[[ Data for analysis open ]]
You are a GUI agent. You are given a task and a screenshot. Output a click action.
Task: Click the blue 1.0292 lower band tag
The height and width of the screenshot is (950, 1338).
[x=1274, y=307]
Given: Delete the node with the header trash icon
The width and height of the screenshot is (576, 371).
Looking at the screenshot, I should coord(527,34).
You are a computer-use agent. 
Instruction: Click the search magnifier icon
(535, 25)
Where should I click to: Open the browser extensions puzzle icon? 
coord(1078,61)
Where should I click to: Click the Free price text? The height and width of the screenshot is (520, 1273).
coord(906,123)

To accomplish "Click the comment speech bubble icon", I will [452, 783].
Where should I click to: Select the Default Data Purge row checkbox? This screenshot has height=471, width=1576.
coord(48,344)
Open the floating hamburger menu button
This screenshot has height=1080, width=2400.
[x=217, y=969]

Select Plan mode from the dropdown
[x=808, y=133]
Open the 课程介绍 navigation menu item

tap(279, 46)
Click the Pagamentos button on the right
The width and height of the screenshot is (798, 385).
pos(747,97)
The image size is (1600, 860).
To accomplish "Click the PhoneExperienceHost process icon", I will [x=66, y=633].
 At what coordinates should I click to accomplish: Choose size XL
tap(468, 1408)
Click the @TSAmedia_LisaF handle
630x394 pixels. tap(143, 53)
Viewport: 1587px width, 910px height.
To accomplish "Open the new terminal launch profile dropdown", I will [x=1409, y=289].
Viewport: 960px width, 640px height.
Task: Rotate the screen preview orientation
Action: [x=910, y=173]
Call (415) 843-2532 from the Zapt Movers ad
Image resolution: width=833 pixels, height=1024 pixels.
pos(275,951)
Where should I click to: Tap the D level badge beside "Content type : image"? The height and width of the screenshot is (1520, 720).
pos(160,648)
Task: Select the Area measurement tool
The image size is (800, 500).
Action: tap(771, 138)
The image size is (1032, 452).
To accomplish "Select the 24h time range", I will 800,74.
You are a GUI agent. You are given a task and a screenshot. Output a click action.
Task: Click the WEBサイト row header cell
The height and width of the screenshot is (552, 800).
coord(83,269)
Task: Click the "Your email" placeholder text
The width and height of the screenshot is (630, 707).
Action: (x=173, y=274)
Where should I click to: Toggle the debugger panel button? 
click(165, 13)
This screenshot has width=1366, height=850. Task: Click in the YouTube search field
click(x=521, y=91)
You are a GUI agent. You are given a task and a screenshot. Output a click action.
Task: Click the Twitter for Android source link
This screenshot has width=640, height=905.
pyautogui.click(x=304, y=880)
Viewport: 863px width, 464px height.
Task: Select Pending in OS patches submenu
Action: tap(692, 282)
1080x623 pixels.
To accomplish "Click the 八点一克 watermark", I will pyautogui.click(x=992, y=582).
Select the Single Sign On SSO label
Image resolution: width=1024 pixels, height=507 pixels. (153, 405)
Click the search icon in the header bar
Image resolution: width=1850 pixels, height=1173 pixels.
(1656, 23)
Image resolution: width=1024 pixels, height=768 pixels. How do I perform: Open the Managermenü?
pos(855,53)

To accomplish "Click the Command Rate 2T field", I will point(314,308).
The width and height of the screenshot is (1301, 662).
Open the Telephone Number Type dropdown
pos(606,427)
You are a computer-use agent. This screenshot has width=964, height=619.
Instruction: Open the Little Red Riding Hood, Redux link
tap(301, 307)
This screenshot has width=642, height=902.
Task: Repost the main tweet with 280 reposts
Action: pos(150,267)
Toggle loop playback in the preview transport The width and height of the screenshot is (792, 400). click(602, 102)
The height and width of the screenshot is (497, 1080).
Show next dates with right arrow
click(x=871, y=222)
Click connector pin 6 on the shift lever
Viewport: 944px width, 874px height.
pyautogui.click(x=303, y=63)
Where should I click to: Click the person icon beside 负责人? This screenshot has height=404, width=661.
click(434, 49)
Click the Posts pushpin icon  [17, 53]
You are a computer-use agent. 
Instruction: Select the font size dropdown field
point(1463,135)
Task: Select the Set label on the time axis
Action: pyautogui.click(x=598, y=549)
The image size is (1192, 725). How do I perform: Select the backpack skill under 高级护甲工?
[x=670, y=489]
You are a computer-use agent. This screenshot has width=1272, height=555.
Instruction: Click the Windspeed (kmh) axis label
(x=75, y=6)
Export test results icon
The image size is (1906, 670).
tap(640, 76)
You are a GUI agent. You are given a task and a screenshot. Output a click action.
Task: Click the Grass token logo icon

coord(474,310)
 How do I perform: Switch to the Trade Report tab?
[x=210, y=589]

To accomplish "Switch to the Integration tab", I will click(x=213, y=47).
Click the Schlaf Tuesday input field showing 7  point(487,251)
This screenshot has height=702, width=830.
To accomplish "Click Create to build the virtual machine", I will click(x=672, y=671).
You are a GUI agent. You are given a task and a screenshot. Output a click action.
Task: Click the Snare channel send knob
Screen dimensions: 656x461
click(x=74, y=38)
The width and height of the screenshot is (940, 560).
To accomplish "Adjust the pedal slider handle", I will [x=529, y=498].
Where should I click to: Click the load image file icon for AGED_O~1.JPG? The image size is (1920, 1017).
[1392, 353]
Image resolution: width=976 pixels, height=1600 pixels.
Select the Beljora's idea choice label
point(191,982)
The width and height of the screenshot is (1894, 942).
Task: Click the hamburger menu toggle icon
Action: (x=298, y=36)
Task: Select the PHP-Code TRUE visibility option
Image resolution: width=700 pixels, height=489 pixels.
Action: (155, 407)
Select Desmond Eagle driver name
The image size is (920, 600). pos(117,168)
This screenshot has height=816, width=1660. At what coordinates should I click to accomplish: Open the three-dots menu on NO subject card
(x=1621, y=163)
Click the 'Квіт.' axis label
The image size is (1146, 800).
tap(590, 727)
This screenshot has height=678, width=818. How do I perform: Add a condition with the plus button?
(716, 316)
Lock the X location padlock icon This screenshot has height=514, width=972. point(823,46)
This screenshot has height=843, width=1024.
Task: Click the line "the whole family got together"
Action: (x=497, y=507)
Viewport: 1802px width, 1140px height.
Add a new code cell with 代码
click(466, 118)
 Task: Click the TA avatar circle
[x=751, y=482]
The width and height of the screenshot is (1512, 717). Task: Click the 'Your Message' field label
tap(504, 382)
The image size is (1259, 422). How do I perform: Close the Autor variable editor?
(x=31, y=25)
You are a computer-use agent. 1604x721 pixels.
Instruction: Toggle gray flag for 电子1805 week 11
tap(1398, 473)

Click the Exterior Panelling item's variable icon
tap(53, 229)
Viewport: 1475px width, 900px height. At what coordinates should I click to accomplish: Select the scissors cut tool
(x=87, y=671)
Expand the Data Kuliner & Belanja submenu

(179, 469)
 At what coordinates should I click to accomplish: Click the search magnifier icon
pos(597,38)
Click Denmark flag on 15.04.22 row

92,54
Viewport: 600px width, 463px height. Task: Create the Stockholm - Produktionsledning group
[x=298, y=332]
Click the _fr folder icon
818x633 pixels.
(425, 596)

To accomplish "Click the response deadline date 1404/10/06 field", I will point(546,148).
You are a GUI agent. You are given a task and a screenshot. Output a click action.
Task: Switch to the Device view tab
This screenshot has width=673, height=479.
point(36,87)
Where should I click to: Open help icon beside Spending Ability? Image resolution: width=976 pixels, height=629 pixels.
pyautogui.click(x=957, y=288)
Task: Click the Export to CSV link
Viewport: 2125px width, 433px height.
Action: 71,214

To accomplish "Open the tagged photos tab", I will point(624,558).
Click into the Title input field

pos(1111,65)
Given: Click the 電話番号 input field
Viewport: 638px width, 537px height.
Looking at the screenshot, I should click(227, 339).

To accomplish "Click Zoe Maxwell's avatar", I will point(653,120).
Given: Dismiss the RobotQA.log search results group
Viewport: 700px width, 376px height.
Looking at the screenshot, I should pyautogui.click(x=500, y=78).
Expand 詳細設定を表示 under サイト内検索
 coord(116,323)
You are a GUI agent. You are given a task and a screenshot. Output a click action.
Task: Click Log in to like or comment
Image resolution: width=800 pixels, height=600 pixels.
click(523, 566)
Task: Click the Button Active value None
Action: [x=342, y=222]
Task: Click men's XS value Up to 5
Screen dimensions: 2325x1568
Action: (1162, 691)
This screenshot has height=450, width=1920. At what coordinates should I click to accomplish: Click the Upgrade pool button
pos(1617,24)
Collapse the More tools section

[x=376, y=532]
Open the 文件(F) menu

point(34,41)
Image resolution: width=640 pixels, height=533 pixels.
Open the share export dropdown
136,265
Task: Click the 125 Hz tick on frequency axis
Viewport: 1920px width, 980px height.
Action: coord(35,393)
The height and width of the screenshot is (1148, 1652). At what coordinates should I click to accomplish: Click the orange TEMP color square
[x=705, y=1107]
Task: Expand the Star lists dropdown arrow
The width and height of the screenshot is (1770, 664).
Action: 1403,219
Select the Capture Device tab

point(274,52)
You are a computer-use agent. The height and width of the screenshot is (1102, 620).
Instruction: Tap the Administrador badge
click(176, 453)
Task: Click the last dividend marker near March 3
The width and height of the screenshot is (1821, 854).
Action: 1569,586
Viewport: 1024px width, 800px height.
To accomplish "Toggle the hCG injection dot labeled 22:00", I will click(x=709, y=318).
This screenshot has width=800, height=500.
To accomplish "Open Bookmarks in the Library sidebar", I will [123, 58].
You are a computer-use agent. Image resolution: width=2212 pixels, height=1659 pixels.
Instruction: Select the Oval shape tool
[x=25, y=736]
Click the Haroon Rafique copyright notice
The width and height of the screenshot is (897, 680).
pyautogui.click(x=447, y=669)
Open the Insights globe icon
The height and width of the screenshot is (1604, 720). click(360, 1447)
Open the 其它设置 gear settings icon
[[ Data for analysis closed ]]
Exercise directions
Print exactly the lines above, between the one holding "Viewport: 638px width, 537px height." and the one holding "Task: Click men's XS value Up to 5", inclusive, and nothing besides.

Solution to the problem
Viewport: 638px width, 537px height.
Looking at the screenshot, I should click(227, 339).

To accomplish "Click Zoe Maxwell's avatar", I will point(653,120).
Given: Dismiss the RobotQA.log search results group
Viewport: 700px width, 376px height.
Looking at the screenshot, I should pyautogui.click(x=500, y=78).
Expand 詳細設定を表示 under サイト内検索
 coord(116,323)
You are a GUI agent. You are given a task and a screenshot. Output a click action.
Task: Click Log in to like or comment
Image resolution: width=800 pixels, height=600 pixels.
click(523, 566)
Task: Click the Button Active value None
Action: [x=342, y=222]
Task: Click men's XS value Up to 5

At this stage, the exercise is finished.